Records from a data collection:
++++

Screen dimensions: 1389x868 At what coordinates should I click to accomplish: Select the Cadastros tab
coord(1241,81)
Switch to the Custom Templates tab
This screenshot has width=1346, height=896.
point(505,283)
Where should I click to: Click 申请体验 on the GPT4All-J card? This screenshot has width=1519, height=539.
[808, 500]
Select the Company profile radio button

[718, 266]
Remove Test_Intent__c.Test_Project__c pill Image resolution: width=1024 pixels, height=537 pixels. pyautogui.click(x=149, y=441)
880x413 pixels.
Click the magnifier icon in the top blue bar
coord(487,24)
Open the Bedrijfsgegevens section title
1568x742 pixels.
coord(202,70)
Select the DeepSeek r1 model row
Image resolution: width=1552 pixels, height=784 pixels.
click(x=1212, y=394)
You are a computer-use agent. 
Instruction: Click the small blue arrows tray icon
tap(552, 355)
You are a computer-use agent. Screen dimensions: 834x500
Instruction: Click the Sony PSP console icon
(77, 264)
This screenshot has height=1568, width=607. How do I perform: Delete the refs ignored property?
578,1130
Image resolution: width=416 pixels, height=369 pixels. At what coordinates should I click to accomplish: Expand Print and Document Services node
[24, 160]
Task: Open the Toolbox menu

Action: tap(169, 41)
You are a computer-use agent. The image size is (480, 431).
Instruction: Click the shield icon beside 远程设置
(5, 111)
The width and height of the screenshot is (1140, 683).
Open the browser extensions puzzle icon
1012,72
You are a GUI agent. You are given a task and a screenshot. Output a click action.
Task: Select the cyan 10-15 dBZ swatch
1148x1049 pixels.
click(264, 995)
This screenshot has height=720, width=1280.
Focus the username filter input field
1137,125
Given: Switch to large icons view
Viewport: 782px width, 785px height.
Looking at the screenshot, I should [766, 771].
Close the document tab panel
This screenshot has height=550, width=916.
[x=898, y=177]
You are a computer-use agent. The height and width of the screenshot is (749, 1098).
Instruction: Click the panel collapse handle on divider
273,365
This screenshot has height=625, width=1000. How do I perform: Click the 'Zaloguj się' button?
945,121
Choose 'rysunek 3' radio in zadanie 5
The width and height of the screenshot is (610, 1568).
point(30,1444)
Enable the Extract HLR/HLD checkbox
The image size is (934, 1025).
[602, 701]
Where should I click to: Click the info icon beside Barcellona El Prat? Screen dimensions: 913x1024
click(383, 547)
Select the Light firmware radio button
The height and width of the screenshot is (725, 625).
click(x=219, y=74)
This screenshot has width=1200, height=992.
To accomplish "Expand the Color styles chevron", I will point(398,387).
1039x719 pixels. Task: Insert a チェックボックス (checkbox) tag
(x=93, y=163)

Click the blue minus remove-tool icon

++++

— Your task —
Copy word for word the stretch of entries above from the line that has "Instruction: Click the Sony PSP console icon" through the line that has "Choose 'rysunek 3' radio in zadanie 5", both ends included, and nothing outside it.

— The completed task —
Instruction: Click the Sony PSP console icon
(77, 264)
This screenshot has height=1568, width=607. How do I perform: Delete the refs ignored property?
578,1130
Image resolution: width=416 pixels, height=369 pixels. At what coordinates should I click to accomplish: Expand Print and Document Services node
[24, 160]
Task: Open the Toolbox menu

Action: tap(169, 41)
You are a computer-use agent. The image size is (480, 431).
Instruction: Click the shield icon beside 远程设置
(5, 111)
The width and height of the screenshot is (1140, 683).
Open the browser extensions puzzle icon
1012,72
You are a GUI agent. You are given a task and a screenshot. Output a click action.
Task: Select the cyan 10-15 dBZ swatch
1148x1049 pixels.
click(264, 995)
This screenshot has height=720, width=1280.
Focus the username filter input field
1137,125
Given: Switch to large icons view
Viewport: 782px width, 785px height.
Looking at the screenshot, I should [766, 771].
Close the document tab panel
This screenshot has height=550, width=916.
[x=898, y=177]
You are a computer-use agent. The height and width of the screenshot is (749, 1098).
Instruction: Click the panel collapse handle on divider
273,365
This screenshot has height=625, width=1000. How do I perform: Click the 'Zaloguj się' button?
945,121
Choose 'rysunek 3' radio in zadanie 5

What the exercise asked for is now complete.